API
A Java Servlet (Servlet) application uses API methods below to access session related function.
package javax.servlet.http;
public interface HttpServletRequest extends ServletRequest {
public HttpSession getSession(boolean create);
public HttpSession getSession();
public String changeSessionId();
public String getRequestedSessionId();
public boolean isRequestedSessionIdValid();
public boolean isRequestedSessionIdFromCookie();
public boolean isRequestedSessionIdFromURL();
@Deprecated
public boolean isRequestedSessionIdFromUrl();
...
}
- These methods are implemented by Servlet container (e.g. Tomcat)
- Session object has interface javax.servlet.http.HttpSession, and normally its lifecycle is maintainanced by Servlet container. In Tomcat it is org.apache.catalina.session.StandardSession, wrapped by org.apache.catalina.session.StandardSessionFacade
Association between HTTP connection and session object
HTTP is stateless protocol, when Servlet application needs to store something into session object, it calls following methods to retrieve it.
javax.servlet.http.HttpServletRequest.getSession();
// or
javax.servlet.http.HttpServletRequest.getSession(true);
Servlet container instantiates session object, creates session id and associates it with HTTP connection by writing session cookie information (default identifier is JSESSIONID).

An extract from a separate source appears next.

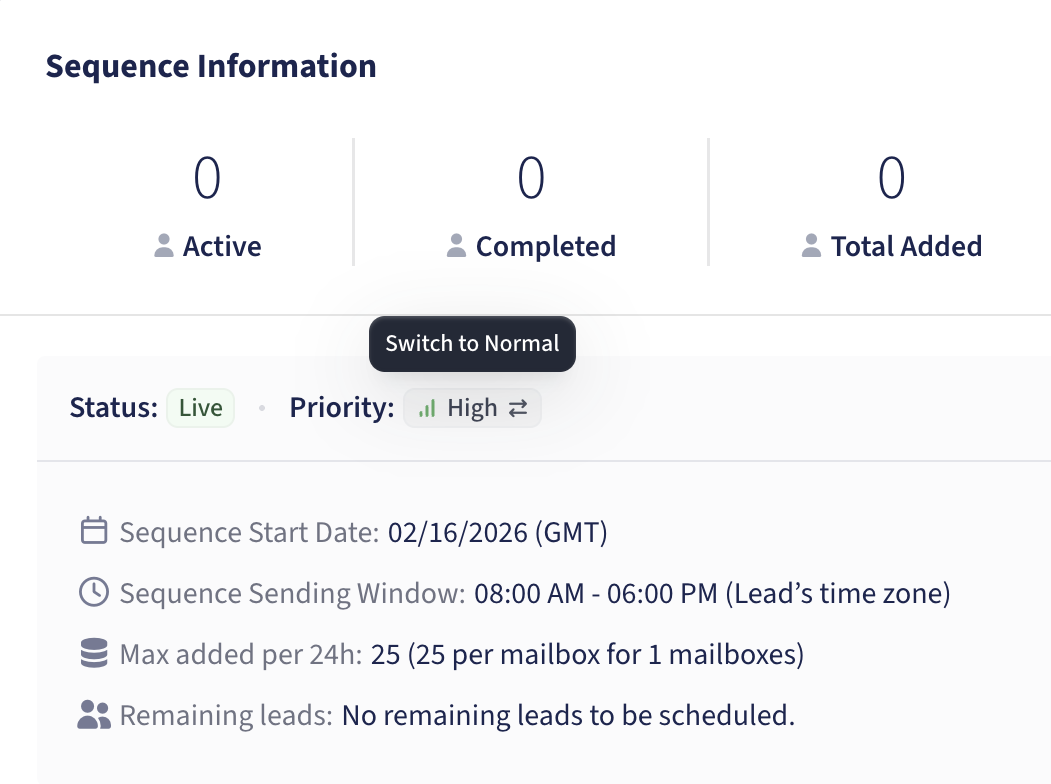The image size is (1051, 784).
Task: Click the person icon beside Active
Action: (x=165, y=246)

Set-Cookie: JSESSIONID=14AE061861E1F5979F28A3D5D742A850; Path=/; HttpOnly
The implementation of Tomcat 9 is org.apache.catalina.connector.Request#doGetSession. Writing
session cookie is performed by following code
// Creating a new session cookie based on that session
if (session != null && trackModesIncludesCookie) {
Cookie cookie = ApplicationSessionCookieConfig.createSessionCookie(
context, session.getIdInternal(), isSecure());
response.addSessionCookieInternal(cookie);
}
org.apache.catalina.connector.Response#addSessionCookieInternal is called
/**
* Special method for adding a session cookie as we should be overriding
* any previous.
*
* @param cookie The new session cookie to add the response
*/
public void addSessionCookieInternal(final Cookie cookie) {
if (isCommitted()) {
return;
}
String name = cookie.getName();
final String headername = "Set-Cookie";
final String startsWith = name + "=";
String header = generateCookieString(cookie);
boolean set = false;
MimeHeaders headers = getCoyoteResponse().getMimeHeaders();
int n = headers.size();
for (int i = 0; i < n; i++) {
if (headers.getName(i).toString().equals(headername)) {
if (headers.getValue(i).toString().startsWith(startsWith)) {
headers.getValue(i).setString(header);
set = true;
}
}
}
if (!set) {
addHeader(headername, header);
}
}
In next HTTP request, the session id is provided in cookie header
GET /login HTTP/1.1
Host: localhost:8080
User-Agent: Mozilla/5.0
Accept: text/html,application/xhtml+xml,application/xml;q=0.9,image/avif,image/webp,*/*;q=0.8
Accept-Language: en-US,en;q=0.5
Accept-Encoding: gzip, deflate, br
Referer: http://localhost:8080/
Connection: keep-alive
Cookie: JSESSIONID=14AE061861E1F5979F28A3D5D742A850
Upgrade-Insecure-Requests: 1
Sec-Fetch-Dest: document
Sec-Fetch-Mode: navigate
Sec-Fetch-Site: same-origin
The application gets saved data by retrieving session object, calls
javax.servlet.http.HttpServletRequest.getSession();
// or
javax.servlet.http.HttpServletRequest.getSession(false);
In Tomcat 9 retrieves session object is also processed by org.apache.catalina.connector.Response#addSessionCookieInternal. Following code is for loading session object
// Return the requested session if it exists and is valid
Manager manager = context.getManager();
if (manager == null) {
return null; // Sessions are not supported
}
if (requestedSessionId != null) {
try {
session = manager.findSession(requestedSessionId);
} catch (IOException e) {
if (log.isDebugEnabled()) {
log.debug(sm.getString("request.session.failed", requestedSessionId, e.getMessage()), e);
} else {
log.info(sm.getString("request.session.failed", requestedSessionId, e.getMessage()));
}
session = null;
}
if ((session != null) && !session.isValid()) {
session = null;
}
if (session != null) {
session.access();
return session;
}
}
Other API calls
// change session id, but session object created in Servlet container will not be destroyed
javax.servlet.http.HttpServletRequest.changeSessionId();
// Unassociate current session object
javax.servlet.http.HttpSession.invalidate();